Indian Woman Sets Off TB Scare In The US
New York: An Indian woman infected with a rare drug-resistant strain of tuberculosis recently created a health scare in three US states and for people on her flight and is now being treated in a special isolation facility near Washington.
The woman with extensively drug-resistant TB (XDR TB) travelled from India to Chicago and the Center for Disease Control and Prevention (CDC) said that as a precautionary measure it will be contacting people who may have come into contact with her on the plane.
The woman has not been identified in keeping with the patient privacy regulations.
A CDC spokesperson refused to release any information regarding the flight or the identity of the patient, citing privacy laws.
The woman, who arrived at Chicago’s O’Hare airport in April, visited Missouri and Tennessee before seeking medical treatment seven weeks after coming to the US, CDC said.
Based on her medical history and molecular testing, she was diagnosed with XDR TB, CDC said.
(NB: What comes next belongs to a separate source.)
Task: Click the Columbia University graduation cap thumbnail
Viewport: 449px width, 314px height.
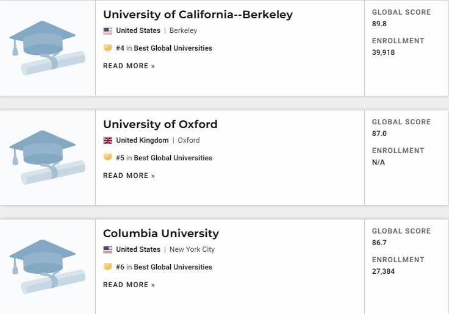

She was placed in respiratory isolation at a suburban Chicago hospital and later transported by air ambulance to the National Institutes of Health (NIH) Clinical Center in Maryland, near Washington.
The National Institutes of Health said patient was in a “stable condition” at NIH Clinical Center in an isolation room in the specially designed for handling patients with respiratory infections like XDR TB.
XDR TB is a rare type of TB that is resistant to nearly all medicines used to treat the disease. (Technically, the CDC describes it as “resistant to isoniazid and rifampin, plus any fluoroquinolone and at least one of three injectable second-line drugs, that is, amikacin, kanamycin, or capreomycin”.
Can XDR TB be treated and cured? Yes, in some cases. Some programmes have shown that cure is possible for an estimated 30 percent to 50 percent of those affected. Successful treatment depends greatly on the extent of the drug resistance, the severity of the disease, whether the patient’s immune system is weakened, and adherence to treatment, CDC says.